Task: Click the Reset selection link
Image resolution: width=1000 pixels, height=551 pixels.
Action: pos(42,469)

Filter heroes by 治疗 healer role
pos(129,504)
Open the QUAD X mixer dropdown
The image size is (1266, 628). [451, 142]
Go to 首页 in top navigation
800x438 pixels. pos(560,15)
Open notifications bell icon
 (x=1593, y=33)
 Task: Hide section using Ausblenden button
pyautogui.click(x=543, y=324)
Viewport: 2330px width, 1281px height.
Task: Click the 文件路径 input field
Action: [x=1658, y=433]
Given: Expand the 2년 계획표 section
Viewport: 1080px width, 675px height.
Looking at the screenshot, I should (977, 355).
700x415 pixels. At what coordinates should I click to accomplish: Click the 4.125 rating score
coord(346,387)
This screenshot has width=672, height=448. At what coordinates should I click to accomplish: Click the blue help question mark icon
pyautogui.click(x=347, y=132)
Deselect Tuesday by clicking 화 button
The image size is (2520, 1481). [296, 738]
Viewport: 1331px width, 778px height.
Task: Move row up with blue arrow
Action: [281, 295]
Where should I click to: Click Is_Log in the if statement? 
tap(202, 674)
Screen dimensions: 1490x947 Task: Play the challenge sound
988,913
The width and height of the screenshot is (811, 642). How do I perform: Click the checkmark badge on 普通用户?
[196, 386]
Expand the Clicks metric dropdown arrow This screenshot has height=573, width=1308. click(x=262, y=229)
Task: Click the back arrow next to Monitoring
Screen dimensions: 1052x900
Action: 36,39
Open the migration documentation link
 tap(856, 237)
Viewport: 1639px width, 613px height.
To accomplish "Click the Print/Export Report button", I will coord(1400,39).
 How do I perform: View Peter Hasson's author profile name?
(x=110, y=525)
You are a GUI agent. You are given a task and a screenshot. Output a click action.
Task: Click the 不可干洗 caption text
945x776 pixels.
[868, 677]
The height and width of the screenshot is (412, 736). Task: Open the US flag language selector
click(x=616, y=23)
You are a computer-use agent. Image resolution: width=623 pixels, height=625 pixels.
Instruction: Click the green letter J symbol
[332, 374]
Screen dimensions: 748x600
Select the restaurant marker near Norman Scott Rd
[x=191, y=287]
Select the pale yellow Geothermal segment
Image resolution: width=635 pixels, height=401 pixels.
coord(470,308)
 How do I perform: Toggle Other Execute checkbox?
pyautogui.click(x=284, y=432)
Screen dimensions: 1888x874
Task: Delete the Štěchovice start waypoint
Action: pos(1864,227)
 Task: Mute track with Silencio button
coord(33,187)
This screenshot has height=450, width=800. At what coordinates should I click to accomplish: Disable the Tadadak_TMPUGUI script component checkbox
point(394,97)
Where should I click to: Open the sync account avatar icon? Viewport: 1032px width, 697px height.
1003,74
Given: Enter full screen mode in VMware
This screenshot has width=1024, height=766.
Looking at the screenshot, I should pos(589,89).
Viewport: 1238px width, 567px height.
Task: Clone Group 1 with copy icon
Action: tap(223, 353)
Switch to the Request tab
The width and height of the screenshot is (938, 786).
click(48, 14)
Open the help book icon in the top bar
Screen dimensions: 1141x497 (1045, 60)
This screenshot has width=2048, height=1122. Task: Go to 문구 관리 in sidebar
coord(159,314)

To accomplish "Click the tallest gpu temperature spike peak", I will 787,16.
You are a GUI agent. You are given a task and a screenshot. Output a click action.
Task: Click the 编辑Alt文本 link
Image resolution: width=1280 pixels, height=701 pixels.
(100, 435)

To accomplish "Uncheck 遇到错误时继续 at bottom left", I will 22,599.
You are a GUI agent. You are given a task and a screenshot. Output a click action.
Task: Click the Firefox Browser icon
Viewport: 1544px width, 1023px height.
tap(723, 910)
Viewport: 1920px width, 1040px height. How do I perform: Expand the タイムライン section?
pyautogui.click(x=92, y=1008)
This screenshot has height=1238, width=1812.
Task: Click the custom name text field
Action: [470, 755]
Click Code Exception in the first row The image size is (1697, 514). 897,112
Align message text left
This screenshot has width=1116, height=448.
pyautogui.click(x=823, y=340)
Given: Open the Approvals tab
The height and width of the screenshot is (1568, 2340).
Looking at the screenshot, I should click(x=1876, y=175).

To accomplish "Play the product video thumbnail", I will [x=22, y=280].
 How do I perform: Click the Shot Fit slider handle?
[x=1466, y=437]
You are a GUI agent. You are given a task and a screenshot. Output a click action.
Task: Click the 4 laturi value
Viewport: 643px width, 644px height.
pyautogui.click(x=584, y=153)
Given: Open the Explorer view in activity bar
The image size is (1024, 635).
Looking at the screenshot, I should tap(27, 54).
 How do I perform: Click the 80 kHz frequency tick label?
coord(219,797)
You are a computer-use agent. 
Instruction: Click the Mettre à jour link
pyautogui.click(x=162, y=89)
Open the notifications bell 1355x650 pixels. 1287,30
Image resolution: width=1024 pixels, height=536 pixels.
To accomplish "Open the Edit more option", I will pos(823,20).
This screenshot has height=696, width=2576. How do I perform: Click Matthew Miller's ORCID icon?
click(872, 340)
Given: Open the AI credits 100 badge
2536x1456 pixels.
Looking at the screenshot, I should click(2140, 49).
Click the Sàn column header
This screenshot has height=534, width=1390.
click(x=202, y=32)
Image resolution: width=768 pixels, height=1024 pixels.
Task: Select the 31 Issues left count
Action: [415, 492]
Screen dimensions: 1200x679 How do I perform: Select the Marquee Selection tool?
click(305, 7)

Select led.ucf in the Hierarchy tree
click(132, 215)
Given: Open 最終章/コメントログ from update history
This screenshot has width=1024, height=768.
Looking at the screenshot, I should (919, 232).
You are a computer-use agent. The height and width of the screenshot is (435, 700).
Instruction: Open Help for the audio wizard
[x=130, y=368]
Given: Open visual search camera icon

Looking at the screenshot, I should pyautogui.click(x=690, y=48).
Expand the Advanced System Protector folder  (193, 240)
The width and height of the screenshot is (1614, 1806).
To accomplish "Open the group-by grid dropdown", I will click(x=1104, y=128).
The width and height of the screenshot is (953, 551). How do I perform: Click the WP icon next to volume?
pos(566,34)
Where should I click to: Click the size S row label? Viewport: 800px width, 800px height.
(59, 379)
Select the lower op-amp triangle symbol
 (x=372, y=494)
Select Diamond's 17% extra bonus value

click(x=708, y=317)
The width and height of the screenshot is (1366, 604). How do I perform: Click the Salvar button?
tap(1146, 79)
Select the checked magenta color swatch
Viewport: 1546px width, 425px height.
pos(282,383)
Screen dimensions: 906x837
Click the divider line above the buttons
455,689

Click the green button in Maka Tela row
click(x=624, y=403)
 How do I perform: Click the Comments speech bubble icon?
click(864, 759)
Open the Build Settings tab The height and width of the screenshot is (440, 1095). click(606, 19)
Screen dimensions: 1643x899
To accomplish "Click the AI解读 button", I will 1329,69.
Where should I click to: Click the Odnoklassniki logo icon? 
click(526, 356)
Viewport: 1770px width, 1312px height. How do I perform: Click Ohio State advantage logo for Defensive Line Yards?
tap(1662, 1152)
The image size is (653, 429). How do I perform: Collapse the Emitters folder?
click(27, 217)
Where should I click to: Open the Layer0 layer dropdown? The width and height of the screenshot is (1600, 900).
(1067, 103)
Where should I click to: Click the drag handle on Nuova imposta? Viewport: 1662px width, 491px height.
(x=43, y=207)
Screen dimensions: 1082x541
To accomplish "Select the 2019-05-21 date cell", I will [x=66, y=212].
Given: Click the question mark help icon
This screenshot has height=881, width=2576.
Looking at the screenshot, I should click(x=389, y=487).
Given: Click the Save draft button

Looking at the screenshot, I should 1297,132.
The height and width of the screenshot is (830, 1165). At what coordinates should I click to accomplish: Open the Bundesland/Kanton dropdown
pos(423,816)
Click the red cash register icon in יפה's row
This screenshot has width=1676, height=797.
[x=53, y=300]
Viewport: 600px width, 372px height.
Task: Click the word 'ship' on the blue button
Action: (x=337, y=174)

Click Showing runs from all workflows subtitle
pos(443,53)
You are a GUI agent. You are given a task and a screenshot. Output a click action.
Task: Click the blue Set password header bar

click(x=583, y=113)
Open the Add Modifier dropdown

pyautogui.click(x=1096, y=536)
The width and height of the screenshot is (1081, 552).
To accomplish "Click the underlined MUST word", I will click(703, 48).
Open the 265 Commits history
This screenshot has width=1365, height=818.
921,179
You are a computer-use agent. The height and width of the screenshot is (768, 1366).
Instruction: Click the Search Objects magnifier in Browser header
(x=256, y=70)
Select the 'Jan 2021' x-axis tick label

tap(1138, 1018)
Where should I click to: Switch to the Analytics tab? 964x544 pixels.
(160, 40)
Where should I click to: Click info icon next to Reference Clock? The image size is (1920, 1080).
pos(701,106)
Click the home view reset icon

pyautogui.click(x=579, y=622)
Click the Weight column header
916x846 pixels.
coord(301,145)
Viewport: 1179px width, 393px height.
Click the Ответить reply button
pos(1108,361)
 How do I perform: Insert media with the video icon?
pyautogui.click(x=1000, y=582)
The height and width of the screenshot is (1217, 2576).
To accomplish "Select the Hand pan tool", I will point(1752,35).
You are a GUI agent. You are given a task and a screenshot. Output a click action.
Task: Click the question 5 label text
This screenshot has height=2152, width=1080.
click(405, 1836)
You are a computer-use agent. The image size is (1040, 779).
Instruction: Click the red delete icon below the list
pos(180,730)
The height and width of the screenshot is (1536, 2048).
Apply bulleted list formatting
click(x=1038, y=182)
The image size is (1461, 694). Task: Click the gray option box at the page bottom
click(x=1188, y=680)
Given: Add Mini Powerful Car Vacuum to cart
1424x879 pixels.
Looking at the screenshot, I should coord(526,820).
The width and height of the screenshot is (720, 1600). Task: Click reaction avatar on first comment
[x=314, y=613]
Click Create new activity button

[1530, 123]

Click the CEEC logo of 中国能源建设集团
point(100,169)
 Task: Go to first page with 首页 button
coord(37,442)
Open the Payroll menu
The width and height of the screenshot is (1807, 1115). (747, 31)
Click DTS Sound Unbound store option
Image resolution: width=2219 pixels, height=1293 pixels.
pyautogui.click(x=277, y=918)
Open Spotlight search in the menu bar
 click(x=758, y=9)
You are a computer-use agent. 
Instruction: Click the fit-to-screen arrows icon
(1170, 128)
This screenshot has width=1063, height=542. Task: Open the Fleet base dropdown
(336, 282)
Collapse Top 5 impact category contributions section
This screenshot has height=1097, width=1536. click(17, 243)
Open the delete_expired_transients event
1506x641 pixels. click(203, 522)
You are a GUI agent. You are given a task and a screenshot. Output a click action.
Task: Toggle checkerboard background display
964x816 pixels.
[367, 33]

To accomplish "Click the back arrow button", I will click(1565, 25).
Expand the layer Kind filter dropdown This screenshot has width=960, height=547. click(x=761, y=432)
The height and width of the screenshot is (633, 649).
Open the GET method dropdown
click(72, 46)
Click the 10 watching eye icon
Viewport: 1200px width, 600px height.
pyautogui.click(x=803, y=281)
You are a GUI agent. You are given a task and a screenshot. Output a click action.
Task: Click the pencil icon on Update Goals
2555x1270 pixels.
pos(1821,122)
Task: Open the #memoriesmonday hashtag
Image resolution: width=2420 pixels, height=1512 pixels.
####
◆ TO BE DONE: Rewrite the entries, starting at the line that contains "Click the Weight column header" and stopping after the line that contains "I will point(1752,35).". Keep the requests as they are, but multiply each coordinate in the answers by 0.25 and round it to a whole number, with halves going up.

◆ SOLUTION TO THIS EXERCISE:
Click the Weight column header
916x846 pixels.
coord(75,36)
Viewport: 1179px width, 393px height.
Click the Ответить reply button
pos(277,90)
 How do I perform: Insert media with the video icon?
pyautogui.click(x=250, y=146)
The height and width of the screenshot is (1217, 2576).
To accomplish "Select the Hand pan tool", I will point(438,9).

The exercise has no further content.